→ **INPUT DATA**
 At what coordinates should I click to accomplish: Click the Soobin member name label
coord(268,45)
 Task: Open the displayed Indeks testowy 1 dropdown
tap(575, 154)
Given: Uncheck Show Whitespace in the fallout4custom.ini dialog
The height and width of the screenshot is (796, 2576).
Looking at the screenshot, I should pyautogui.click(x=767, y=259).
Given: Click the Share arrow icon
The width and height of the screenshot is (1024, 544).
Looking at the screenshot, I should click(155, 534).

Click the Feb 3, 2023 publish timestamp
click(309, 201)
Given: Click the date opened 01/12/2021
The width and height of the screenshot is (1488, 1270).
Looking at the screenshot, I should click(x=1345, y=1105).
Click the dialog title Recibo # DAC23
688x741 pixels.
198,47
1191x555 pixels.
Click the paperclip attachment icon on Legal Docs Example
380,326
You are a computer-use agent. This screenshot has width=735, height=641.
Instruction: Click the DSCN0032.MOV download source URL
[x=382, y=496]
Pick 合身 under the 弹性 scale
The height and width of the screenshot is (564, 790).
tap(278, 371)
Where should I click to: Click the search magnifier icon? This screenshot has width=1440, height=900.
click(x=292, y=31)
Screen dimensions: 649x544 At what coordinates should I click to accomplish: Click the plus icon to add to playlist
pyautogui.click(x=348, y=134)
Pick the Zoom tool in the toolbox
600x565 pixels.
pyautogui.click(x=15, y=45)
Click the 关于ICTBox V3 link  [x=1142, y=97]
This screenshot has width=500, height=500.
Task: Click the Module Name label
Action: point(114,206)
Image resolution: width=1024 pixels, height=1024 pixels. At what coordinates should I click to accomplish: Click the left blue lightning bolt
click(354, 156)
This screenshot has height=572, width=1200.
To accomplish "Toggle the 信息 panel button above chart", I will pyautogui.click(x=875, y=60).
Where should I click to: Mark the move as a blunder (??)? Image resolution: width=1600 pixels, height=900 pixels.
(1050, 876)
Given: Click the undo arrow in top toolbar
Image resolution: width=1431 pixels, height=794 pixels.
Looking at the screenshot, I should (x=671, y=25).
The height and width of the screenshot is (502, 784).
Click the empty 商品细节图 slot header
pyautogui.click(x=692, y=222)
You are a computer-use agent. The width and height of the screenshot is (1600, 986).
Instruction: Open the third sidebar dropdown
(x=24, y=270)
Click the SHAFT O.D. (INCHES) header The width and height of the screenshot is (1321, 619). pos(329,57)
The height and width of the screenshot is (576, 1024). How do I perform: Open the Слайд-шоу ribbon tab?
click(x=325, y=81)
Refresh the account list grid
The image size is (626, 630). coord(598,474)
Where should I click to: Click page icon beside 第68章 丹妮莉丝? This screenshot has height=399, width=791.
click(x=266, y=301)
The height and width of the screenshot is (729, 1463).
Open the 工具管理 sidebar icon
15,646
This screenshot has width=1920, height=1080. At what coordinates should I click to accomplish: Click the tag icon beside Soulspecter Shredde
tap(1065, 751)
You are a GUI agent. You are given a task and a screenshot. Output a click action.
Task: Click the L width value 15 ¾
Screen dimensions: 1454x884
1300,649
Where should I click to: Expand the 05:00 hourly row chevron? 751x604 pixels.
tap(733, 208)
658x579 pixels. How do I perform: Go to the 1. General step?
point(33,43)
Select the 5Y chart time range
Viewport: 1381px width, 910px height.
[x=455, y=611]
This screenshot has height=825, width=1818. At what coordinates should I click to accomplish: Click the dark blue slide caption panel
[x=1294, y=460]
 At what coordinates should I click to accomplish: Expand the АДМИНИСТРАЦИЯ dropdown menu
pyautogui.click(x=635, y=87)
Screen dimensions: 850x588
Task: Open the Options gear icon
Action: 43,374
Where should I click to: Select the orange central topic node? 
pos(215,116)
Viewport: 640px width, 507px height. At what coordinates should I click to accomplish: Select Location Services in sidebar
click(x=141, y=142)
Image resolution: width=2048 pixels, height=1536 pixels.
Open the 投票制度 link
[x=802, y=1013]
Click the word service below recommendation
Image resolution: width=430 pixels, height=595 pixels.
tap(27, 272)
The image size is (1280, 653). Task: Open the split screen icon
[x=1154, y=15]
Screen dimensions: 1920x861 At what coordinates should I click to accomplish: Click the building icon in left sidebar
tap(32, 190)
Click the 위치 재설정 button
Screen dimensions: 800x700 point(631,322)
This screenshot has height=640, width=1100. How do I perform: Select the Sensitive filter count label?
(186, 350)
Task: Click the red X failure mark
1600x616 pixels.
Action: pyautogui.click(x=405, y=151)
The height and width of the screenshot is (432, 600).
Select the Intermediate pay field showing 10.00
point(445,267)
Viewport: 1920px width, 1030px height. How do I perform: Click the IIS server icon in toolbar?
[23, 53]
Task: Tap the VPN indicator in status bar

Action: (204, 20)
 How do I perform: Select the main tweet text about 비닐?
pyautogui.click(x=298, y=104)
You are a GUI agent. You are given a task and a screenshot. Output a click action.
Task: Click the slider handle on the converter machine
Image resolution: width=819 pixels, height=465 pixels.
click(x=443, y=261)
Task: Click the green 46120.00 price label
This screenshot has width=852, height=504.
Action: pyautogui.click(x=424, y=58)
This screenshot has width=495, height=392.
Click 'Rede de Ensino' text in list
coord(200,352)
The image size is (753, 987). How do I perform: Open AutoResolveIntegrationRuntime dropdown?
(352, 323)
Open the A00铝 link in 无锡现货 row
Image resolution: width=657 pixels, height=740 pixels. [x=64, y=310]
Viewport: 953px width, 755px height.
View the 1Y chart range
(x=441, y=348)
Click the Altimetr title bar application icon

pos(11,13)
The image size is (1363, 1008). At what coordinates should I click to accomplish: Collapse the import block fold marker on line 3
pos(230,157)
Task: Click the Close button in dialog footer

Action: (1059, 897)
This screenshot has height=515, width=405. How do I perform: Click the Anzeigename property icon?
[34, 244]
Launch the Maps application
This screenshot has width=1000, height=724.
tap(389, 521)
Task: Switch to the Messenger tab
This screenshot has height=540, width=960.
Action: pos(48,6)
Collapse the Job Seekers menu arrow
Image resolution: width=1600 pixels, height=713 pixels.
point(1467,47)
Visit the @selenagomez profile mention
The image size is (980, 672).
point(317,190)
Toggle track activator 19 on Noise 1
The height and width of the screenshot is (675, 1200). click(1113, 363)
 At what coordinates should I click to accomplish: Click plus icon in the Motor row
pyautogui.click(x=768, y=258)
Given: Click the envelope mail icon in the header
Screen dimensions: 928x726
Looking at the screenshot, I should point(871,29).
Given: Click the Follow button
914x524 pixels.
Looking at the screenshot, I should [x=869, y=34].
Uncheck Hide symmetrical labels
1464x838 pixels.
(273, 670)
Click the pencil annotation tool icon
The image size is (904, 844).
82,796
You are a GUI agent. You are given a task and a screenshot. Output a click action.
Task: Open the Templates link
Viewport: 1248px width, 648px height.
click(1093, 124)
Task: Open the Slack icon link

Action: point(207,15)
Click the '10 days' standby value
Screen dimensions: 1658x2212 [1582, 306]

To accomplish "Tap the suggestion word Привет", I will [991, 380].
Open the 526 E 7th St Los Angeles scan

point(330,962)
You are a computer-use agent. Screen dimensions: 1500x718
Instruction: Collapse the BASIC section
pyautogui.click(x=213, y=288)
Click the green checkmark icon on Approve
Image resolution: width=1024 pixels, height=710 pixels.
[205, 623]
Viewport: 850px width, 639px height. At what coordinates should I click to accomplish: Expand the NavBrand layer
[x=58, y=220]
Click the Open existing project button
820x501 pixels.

→ **EXERCISE**
Give the listing again exactly as it appears.

→ **EXERCISE ANSWER**
 At what coordinates should I click to accomplish: Click the Soobin member name label
coord(268,45)
 Task: Open the displayed Indeks testowy 1 dropdown
tap(575, 154)
Given: Uncheck Show Whitespace in the fallout4custom.ini dialog
The height and width of the screenshot is (796, 2576).
Looking at the screenshot, I should pyautogui.click(x=767, y=259).
Given: Click the Share arrow icon
The width and height of the screenshot is (1024, 544).
Looking at the screenshot, I should click(155, 534).

Click the Feb 3, 2023 publish timestamp
click(309, 201)
Given: Click the date opened 01/12/2021
The width and height of the screenshot is (1488, 1270).
Looking at the screenshot, I should click(x=1345, y=1105).
Click the dialog title Recibo # DAC23
688x741 pixels.
198,47
1191x555 pixels.
Click the paperclip attachment icon on Legal Docs Example
380,326
You are a computer-use agent. This screenshot has width=735, height=641.
Instruction: Click the DSCN0032.MOV download source URL
[x=382, y=496]
Pick 合身 under the 弹性 scale
The height and width of the screenshot is (564, 790).
tap(278, 371)
Where should I click to: Click the search magnifier icon? This screenshot has width=1440, height=900.
click(x=292, y=31)
Screen dimensions: 649x544 At what coordinates should I click to accomplish: Click the plus icon to add to playlist
pyautogui.click(x=348, y=134)
Pick the Zoom tool in the toolbox
600x565 pixels.
pyautogui.click(x=15, y=45)
Click the 关于ICTBox V3 link  [x=1142, y=97]
This screenshot has width=500, height=500.
Task: Click the Module Name label
Action: point(114,206)
Image resolution: width=1024 pixels, height=1024 pixels. At what coordinates should I click to accomplish: Click the left blue lightning bolt
click(354, 156)
This screenshot has height=572, width=1200.
To accomplish "Toggle the 信息 panel button above chart", I will pyautogui.click(x=875, y=60).
Where should I click to: Mark the move as a blunder (??)? Image resolution: width=1600 pixels, height=900 pixels.
(1050, 876)
Given: Click the undo arrow in top toolbar
Image resolution: width=1431 pixels, height=794 pixels.
Looking at the screenshot, I should (x=671, y=25).
The height and width of the screenshot is (502, 784).
Click the empty 商品细节图 slot header
pyautogui.click(x=692, y=222)
You are a computer-use agent. The width and height of the screenshot is (1600, 986).
Instruction: Open the third sidebar dropdown
(x=24, y=270)
Click the SHAFT O.D. (INCHES) header The width and height of the screenshot is (1321, 619). pos(329,57)
The height and width of the screenshot is (576, 1024). How do I perform: Open the Слайд-шоу ribbon tab?
click(x=325, y=81)
Refresh the account list grid
The image size is (626, 630). coord(598,474)
Where should I click to: Click page icon beside 第68章 丹妮莉丝? This screenshot has height=399, width=791.
click(x=266, y=301)
The height and width of the screenshot is (729, 1463).
Open the 工具管理 sidebar icon
15,646
This screenshot has width=1920, height=1080. At what coordinates should I click to accomplish: Click the tag icon beside Soulspecter Shredde
tap(1065, 751)
You are a GUI agent. You are given a task and a screenshot. Output a click action.
Task: Click the L width value 15 ¾
Screen dimensions: 1454x884
1300,649
Where should I click to: Expand the 05:00 hourly row chevron? 751x604 pixels.
tap(733, 208)
658x579 pixels. How do I perform: Go to the 1. General step?
point(33,43)
Select the 5Y chart time range
Viewport: 1381px width, 910px height.
[x=455, y=611]
This screenshot has height=825, width=1818. At what coordinates should I click to accomplish: Click the dark blue slide caption panel
[x=1294, y=460]
 At what coordinates should I click to accomplish: Expand the АДМИНИСТРАЦИЯ dropdown menu
pyautogui.click(x=635, y=87)
Screen dimensions: 850x588
Task: Open the Options gear icon
Action: 43,374
Where should I click to: Select the orange central topic node? 
pos(215,116)
Viewport: 640px width, 507px height. At what coordinates should I click to accomplish: Select Location Services in sidebar
click(x=141, y=142)
Image resolution: width=2048 pixels, height=1536 pixels.
Open the 投票制度 link
[x=802, y=1013]
Click the word service below recommendation
Image resolution: width=430 pixels, height=595 pixels.
tap(27, 272)
The image size is (1280, 653). Task: Open the split screen icon
[x=1154, y=15]
Screen dimensions: 1920x861 At what coordinates should I click to accomplish: Click the building icon in left sidebar
tap(32, 190)
Click the 위치 재설정 button
Screen dimensions: 800x700 point(631,322)
This screenshot has height=640, width=1100. How do I perform: Select the Sensitive filter count label?
(186, 350)
Task: Click the red X failure mark
1600x616 pixels.
Action: pyautogui.click(x=405, y=151)
The height and width of the screenshot is (432, 600).
Select the Intermediate pay field showing 10.00
point(445,267)
Viewport: 1920px width, 1030px height. How do I perform: Click the IIS server icon in toolbar?
[23, 53]
Task: Tap the VPN indicator in status bar

Action: (204, 20)
 How do I perform: Select the main tweet text about 비닐?
pyautogui.click(x=298, y=104)
You are a GUI agent. You are given a task and a screenshot. Output a click action.
Task: Click the slider handle on the converter machine
Image resolution: width=819 pixels, height=465 pixels.
click(x=443, y=261)
Task: Click the green 46120.00 price label
This screenshot has width=852, height=504.
Action: pyautogui.click(x=424, y=58)
This screenshot has width=495, height=392.
Click 'Rede de Ensino' text in list
coord(200,352)
The image size is (753, 987). How do I perform: Open AutoResolveIntegrationRuntime dropdown?
(352, 323)
Open the A00铝 link in 无锡现货 row
Image resolution: width=657 pixels, height=740 pixels. [x=64, y=310]
Viewport: 953px width, 755px height.
View the 1Y chart range
(x=441, y=348)
Click the Altimetr title bar application icon

pos(11,13)
The image size is (1363, 1008). At what coordinates should I click to accomplish: Collapse the import block fold marker on line 3
pos(230,157)
Task: Click the Close button in dialog footer

Action: (1059, 897)
This screenshot has height=515, width=405. How do I perform: Click the Anzeigename property icon?
[34, 244]
Launch the Maps application
This screenshot has width=1000, height=724.
tap(389, 521)
Task: Switch to the Messenger tab
This screenshot has height=540, width=960.
Action: pos(48,6)
Collapse the Job Seekers menu arrow
Image resolution: width=1600 pixels, height=713 pixels.
point(1467,47)
Visit the @selenagomez profile mention
The image size is (980, 672).
point(317,190)
Toggle track activator 19 on Noise 1
The height and width of the screenshot is (675, 1200). click(1113, 363)
 At what coordinates should I click to accomplish: Click plus icon in the Motor row
pyautogui.click(x=768, y=258)
Given: Click the envelope mail icon in the header
Screen dimensions: 928x726
Looking at the screenshot, I should point(871,29).
Given: Click the Follow button
914x524 pixels.
Looking at the screenshot, I should [x=869, y=34].
Uncheck Hide symmetrical labels
1464x838 pixels.
(273, 670)
Click the pencil annotation tool icon
The image size is (904, 844).
82,796
You are a GUI agent. You are given a task and a screenshot. Output a click action.
Task: Open the Templates link
Viewport: 1248px width, 648px height.
click(1093, 124)
Task: Open the Slack icon link

Action: point(207,15)
Click the '10 days' standby value
Screen dimensions: 1658x2212 [1582, 306]

To accomplish "Tap the suggestion word Привет", I will [991, 380].
Open the 526 E 7th St Los Angeles scan

point(330,962)
You are a computer-use agent. Screen dimensions: 1500x718
Instruction: Collapse the BASIC section
pyautogui.click(x=213, y=288)
Click the green checkmark icon on Approve
Image resolution: width=1024 pixels, height=710 pixels.
[205, 623]
Viewport: 850px width, 639px height. At what coordinates should I click to accomplish: Expand the NavBrand layer
[x=58, y=220]
Click the Open existing project button
820x501 pixels.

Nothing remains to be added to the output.